In this part of the HTBADP we’ll be discussing ways to make the best use of your time both in and out of the dungeon, as well as ways to conceptualize your content in the most punchy and efficient way possible.
Visualizing the dungeon:
To start this off I’d like to share a bit of a revelation that came to me a few days ago: that the mental conception of the dungeon for both players and games masters is fundamentally different, and as such has us thinking about different ways. For a DM, our first conception of a dungeon is as a top down grid listing everything in a room and whatever might be hidden within. We are taught to think of the rooms like they were being built in a videogame, pre-rendered and factually restrictive.
Players however first experience the dungeon as a verbal interaction. A paragraph to be listened to and mentally skimmed over. Primarily, they experience the dungeon ( and the rest of the game) as a bit of theater. Objects and features don’t exist until their existence is stated outright, and as such, we need to abandon the practice of keeping important details a secret until the players search for them. Anything that’s important to the scene needs to be a part of the scene.
For practice, try saying aloud how you’d describe the scene like it was at your table. If you can’t describe what’s cool about a section of your dungeon out loud in a sentence or two, you won’t be able to foster that feeling in your players while you’re at the table.  Likewise, you should be using these sorts of statements to communicate with your players, rather than waiting for your players to ask questions about what’s in the room like you were the narrator in some kind of text adventure.
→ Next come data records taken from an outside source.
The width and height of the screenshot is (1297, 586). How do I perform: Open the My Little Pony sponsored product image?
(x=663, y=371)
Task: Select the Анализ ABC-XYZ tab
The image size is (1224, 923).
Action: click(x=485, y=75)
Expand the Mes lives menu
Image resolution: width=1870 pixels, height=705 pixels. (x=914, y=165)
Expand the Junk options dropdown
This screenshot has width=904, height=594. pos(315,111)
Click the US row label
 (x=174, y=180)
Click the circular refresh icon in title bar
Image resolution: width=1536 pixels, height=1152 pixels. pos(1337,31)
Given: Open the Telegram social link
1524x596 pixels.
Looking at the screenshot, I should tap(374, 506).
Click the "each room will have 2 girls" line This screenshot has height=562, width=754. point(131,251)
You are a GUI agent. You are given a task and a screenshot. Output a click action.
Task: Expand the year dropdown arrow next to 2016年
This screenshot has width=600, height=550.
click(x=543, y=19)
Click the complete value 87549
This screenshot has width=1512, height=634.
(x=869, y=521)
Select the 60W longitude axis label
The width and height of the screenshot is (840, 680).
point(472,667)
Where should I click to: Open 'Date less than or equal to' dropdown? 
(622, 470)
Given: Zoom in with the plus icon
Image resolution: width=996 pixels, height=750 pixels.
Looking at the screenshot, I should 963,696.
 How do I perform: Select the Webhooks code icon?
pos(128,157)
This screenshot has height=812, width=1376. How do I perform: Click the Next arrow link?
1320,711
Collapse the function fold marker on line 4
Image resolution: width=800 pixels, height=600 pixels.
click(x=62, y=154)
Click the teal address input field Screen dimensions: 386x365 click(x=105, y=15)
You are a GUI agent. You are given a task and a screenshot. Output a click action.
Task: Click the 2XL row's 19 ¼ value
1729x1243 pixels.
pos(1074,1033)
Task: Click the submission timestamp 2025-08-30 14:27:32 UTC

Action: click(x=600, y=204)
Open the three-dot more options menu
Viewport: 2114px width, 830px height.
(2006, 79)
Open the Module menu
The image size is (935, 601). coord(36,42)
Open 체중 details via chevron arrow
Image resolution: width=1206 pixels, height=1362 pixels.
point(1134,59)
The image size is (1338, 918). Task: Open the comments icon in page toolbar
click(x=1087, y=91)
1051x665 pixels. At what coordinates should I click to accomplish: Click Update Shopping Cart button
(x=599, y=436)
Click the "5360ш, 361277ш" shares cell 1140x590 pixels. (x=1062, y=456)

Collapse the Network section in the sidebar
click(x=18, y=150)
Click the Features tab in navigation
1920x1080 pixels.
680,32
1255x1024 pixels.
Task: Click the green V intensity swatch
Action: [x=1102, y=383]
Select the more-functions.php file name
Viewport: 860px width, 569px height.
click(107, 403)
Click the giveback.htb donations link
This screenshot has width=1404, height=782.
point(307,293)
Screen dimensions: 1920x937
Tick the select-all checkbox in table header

Since the goal is to provide people with as much fun in as short a time as possible, I’ve tried to rid myself of the “ text adventure” sort of narration that I’d grown used to. Video Games have trained me in such a way that the narrator expects input from the players, then returns their query with information like a game of verbal tennis. But as a dungeon master you are not a videogame system, you are a storyteller, and a story is a living and wild thing that your players should strive to stay atop of. Spending time on things that won’t delight your players is equivalent to visiting a gallery and staring at the space BETWEEN the paintings. 
Death to the Corridor:
As part of combatting the “text adventure” sort of narration, I’ve also stopped describing hallways for in the most part. I’ve realized that by and large much of my time narrating as a dungeon master I was doing extra work because I assumed that my players demanded an extra level of immersion, and my players never questioned it because they assumed that everything I said had purpose.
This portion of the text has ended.